Can you pull out everything in the entries below, word for word, from the line containing "747x444 pixels. Task: Edit" down to the very end of the entries? Leave the pictures out.
/---
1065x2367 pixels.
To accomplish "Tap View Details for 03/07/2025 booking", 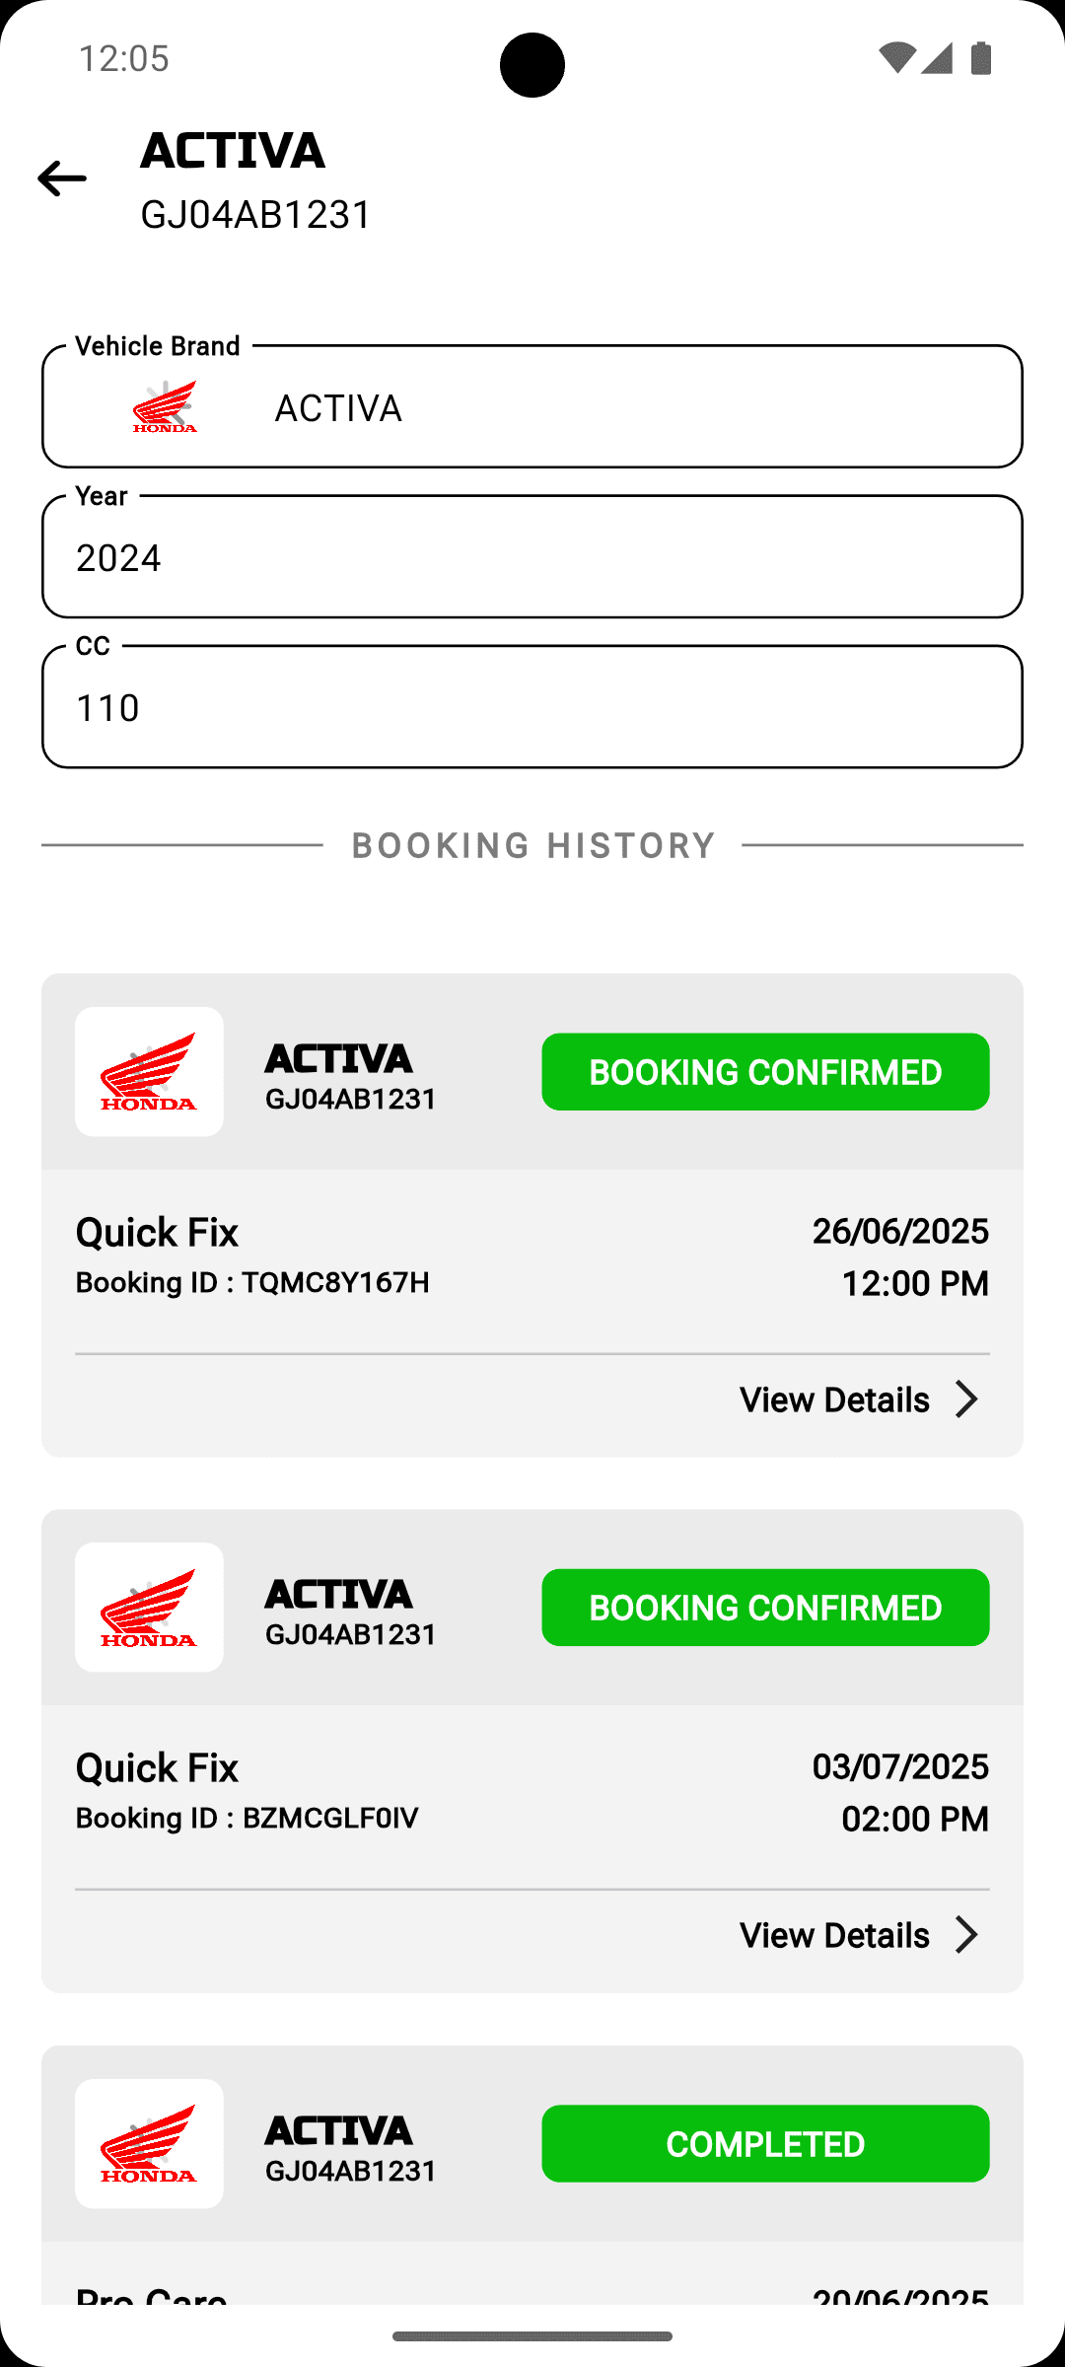I will (x=834, y=1935).
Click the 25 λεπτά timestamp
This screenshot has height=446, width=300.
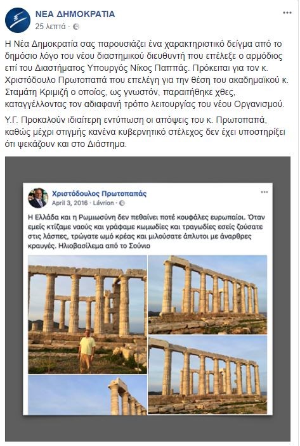click(x=50, y=27)
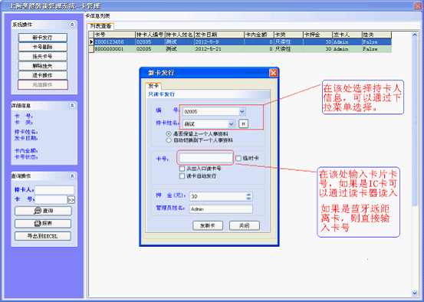The width and height of the screenshot is (424, 302).
Task: Switch to the 列表查看 tab
Action: coord(100,26)

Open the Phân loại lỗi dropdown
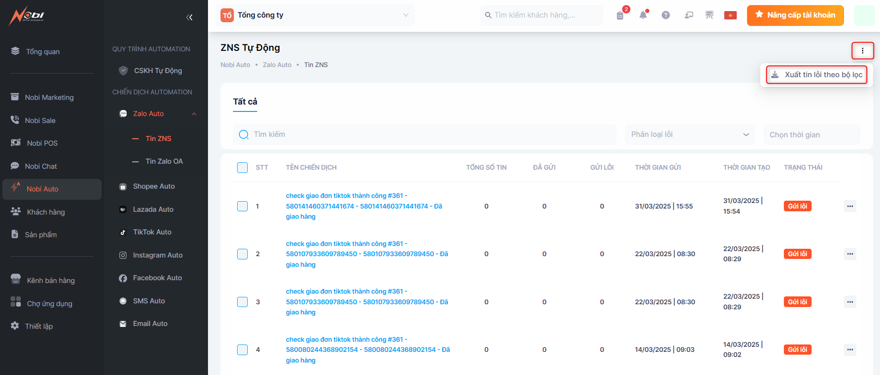coord(689,135)
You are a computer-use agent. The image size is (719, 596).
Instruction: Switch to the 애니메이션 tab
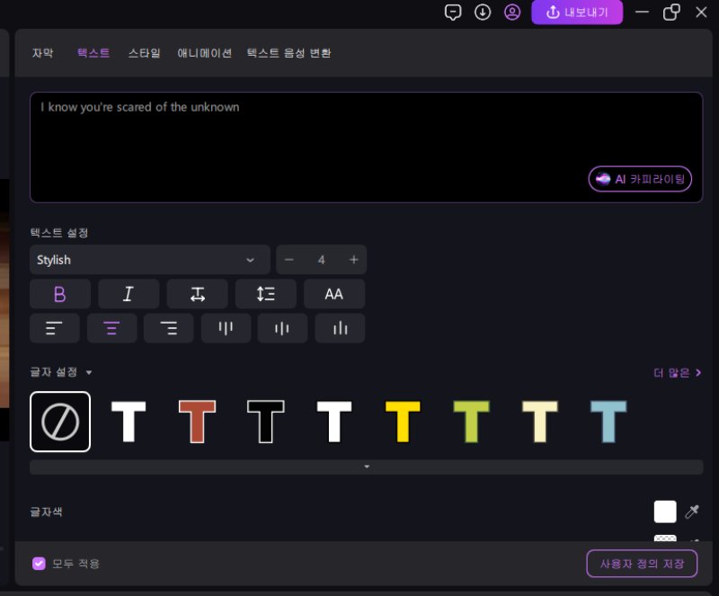coord(204,53)
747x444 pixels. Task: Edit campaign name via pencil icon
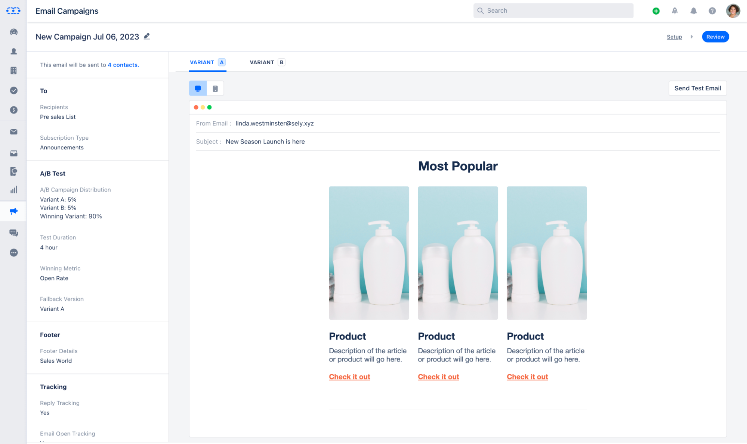point(146,36)
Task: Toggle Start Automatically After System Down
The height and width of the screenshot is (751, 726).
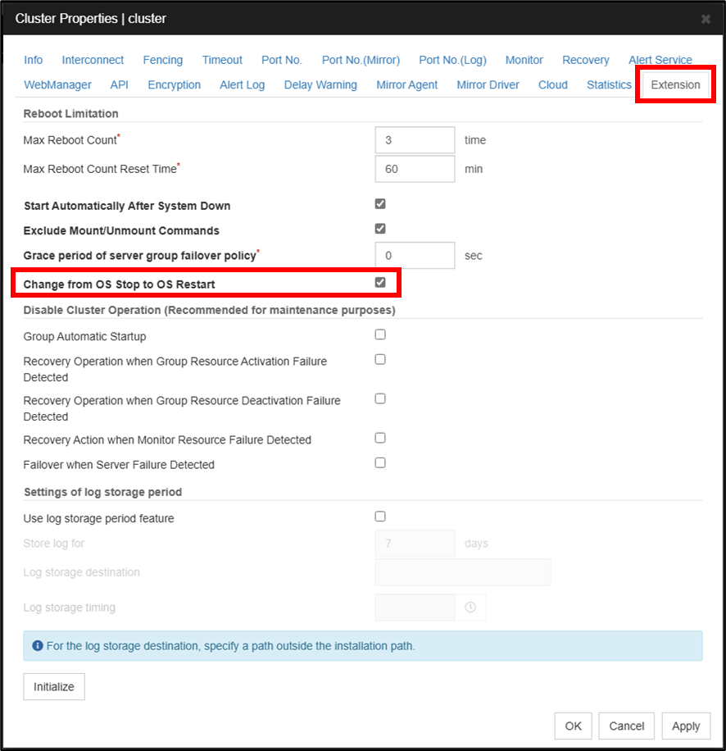Action: coord(380,204)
\---
Response to the exercise -
747x444 pixels. Task: Edit campaign name via pencil icon
point(146,36)
Task: Toggle Start Automatically After System Down
The height and width of the screenshot is (751, 726).
Action: coord(380,204)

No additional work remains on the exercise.